A Proteção Civil deveria ter solicitado “em tempo útil” uma estação móvel do sistema de comunicações quando verificou que “a situação estava a tornar-se excecional” no incêndio de Pedrógão Grande, segundo a Secretaria-Geral do Ministério da Administração Interna.

A ANPC (Autoridade Nacional de Proteção Civil) ao verificar que a situação se estava a tornar excecional, requisitando mais meios de combate ao incêndio, deveria também em simultâneo ter solicitado preventivamente a mobilização da estação móvel em tempo útil, mesmo antes de alguma estação rádio fixa se encontrar em modo local”, refere a SGMAI num relatório sobre o incêndio de Pedrógão Grande e o Sistema Integrado de Redes de Emergência e Segurança de Portugal (SIRESP) em 17 de junho.

O relatório foi publicado esta terça-feira no portal do Governo. Aí se adianta ter sido sido recebido o pedido para ativar a estação móvel (uma viatura com ligações satélite que permite conexão com a rede SIRESP) às 21:15, da parte do chefe de gabinete do secretário de Estado da Administração Interna. A solicitação da Proteção Civil chegou apenas 14 minutos depois, tendo o procedimento sido ativado.

Nesse momento era já impossível ter a EM (estação móvel) em Pedrógão Grande a tempo de ajudar a minorar as ocorrências que resultaram em mortes”, refere a Secretaria-Geral do Ministério da Administração Interna (SGMAI).

A Secretaria-Geral lembra que o tempo necessário para que a estação móvel se deslocasse e iniciasse serviço é de quatro horas.

Segundo a Secretaria-Geral, que cita a análise da "fita do tempo" do incêndio da ANPC, as mortes terão ocorrido até às 22:30 do dia 17 de junho.

O relatório adianta que o Centro de Operações e Gestão (COG) não teve, até às 21:15 desse dia, da parte da ANPC nem de nenhuma outra entidade utilizadora ou da operadora da rede SIRESP “qualquer relato da existência de dificuldades nas comunicações”.

Estação de Pedrógão intermitente

As duas estações base móveis auto transportadas, confiadas uma à PSP e a outra à GNR, são geridas pela Secretaria-Geral.
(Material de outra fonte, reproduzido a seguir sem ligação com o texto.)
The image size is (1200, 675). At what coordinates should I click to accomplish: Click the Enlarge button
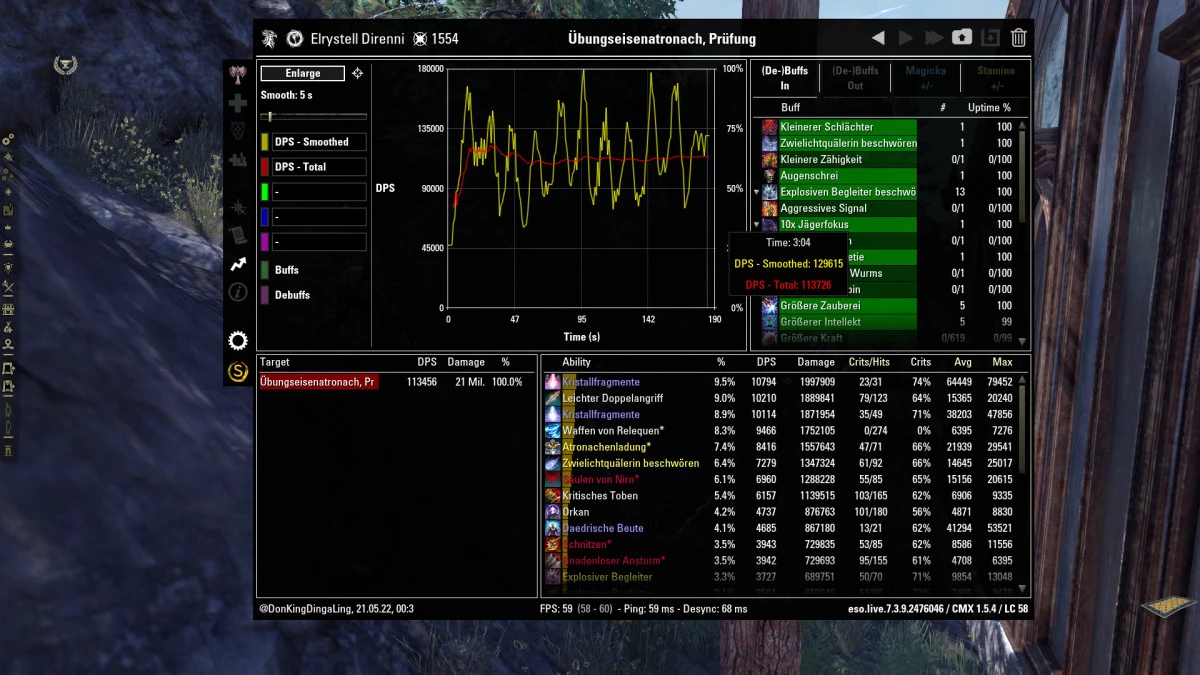pyautogui.click(x=302, y=73)
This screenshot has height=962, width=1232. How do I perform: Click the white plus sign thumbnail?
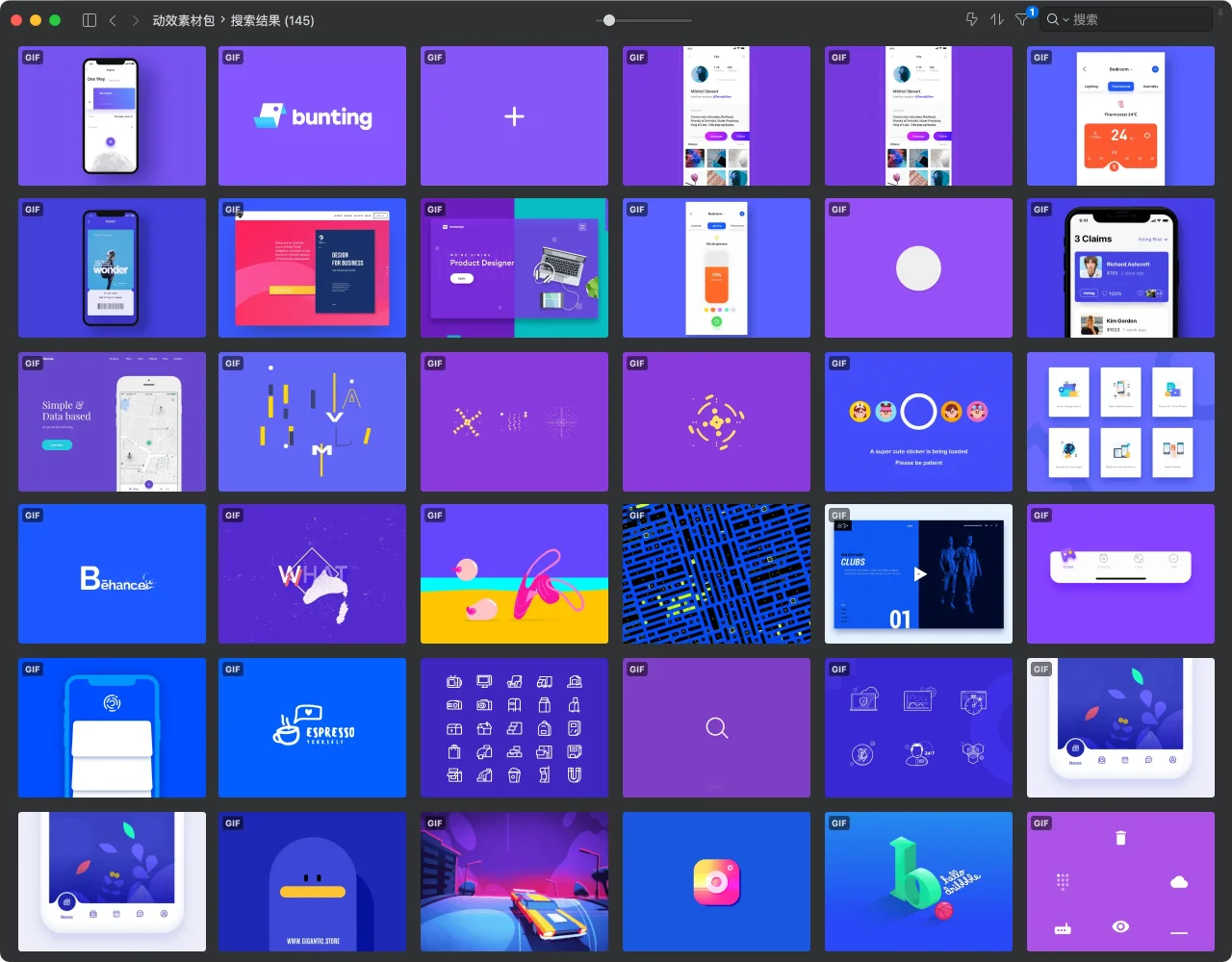(514, 116)
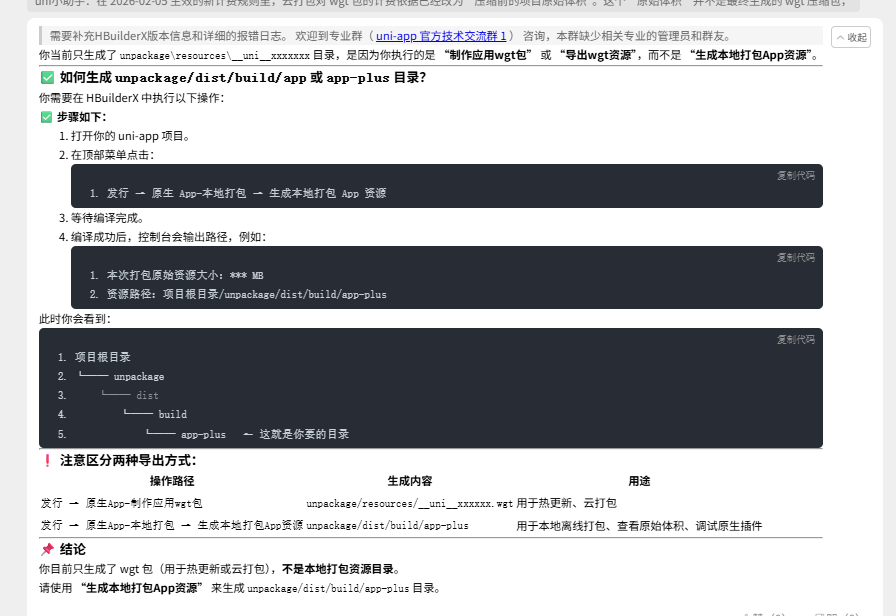Click the red exclamation icon beside 注意区分
The width and height of the screenshot is (896, 616).
[x=47, y=461]
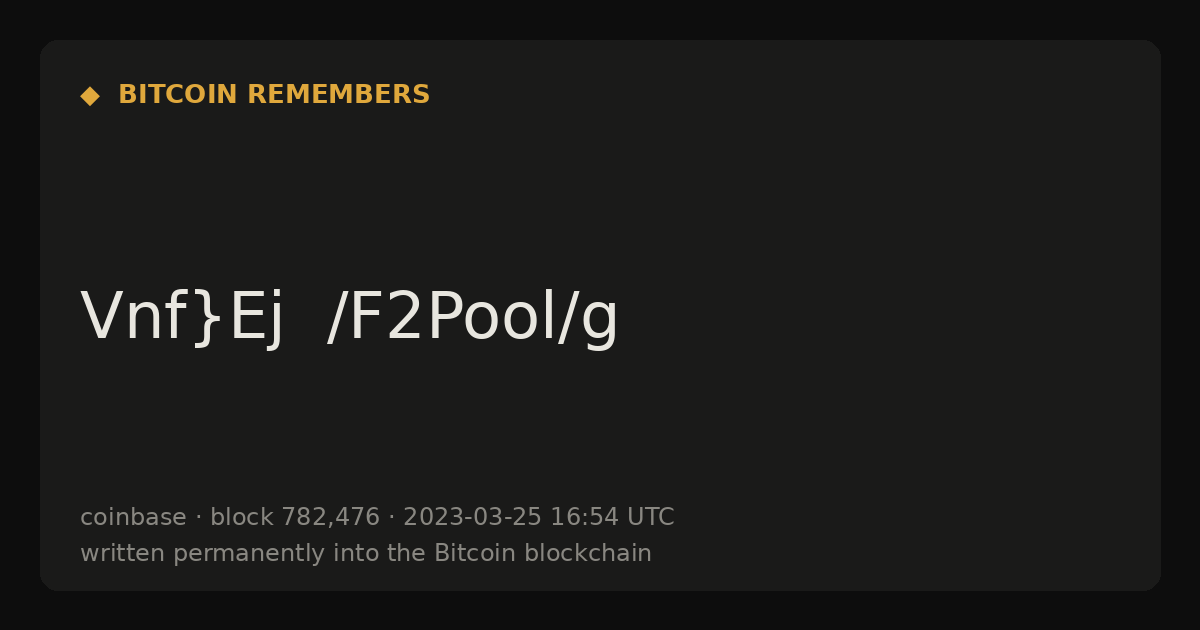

Quando alguma entidade utilizadora da rede SIRESP necessita de reforço de cobertura ou resolução de alguma falha temporária solicita ao Centro de Operações a sua ativação.

De acordo com aquele organismo, a estação de Pedrógão Grande esteve “intermitente entre as 19:38 e as 21:52, oscilando entre os modos de operação normal”, pelo que o Centro “não poderia ter a real noção dos problemas operacionais no terreno sem ser alertado pela ANPC”.

No dia 17 de junho, a estação móvel confiada à GNR não estava operacional em consequência da quebra de uma peça após a operação Fátima-2017, encontrando-se em reparação em Espanha desde o início do mês de junho. Já a estação móvel confiada à PSP estava numa oficina para efetuar a revisão.

Não estava informada”, diz a Secretaria-Geral, que a estação móvel se encontrava na oficina para revisão mecânica agendada para dia 19 (segunda-feira), sem ter sido salvaguarda “pela PSP, a possibilidade da viatura poder ser mobilizada logo que necessária”.

Segundo o relatório, a estação móvel da PSP chegou a Pedrógão Grande ao posto de comando e controlo móvel da ANPC às 06:26 do dia 18 e entrou em funcionamento às 09:32.

Estações móveis por equipar

A Secretaria-Geral refere ainda que as duas estações móveis mais ligeiras confiadas à Proteção Civil, adquiridas em 2015, financiadas por fundos comunitários, ainda não estão equipadas com ligação satélite, ”pelo que não seriam uma mais-valia para esta operação”.

O procedimento de contratação para aquisição dos equipamentos satélite para estas duas viaturas teve início em 2016 e está em curso. A ANPC tem conhecimento da situação e voltou a ser informada em 20 de Abril na última reunião na SGMAI”, concluiu o documento.

O relatório da Secretaria-Geral pretendeu identificar cronologicamente o evoluir dos acontecimentos no incêndio de Pedrógão Grande, baseado na informação disponível na "fita de tempo" do posto de comando operacional da ANPC, da informação disponibilizada pela operadora SIRESP e da informação disponível dispõe no seu Centro de Operações e Gestão.

Os incêndios que deflagraram na região centro, desde o dia 17, provocaram 64 mortos e mais de 200 feridos e só foram dados como extintos no sábado.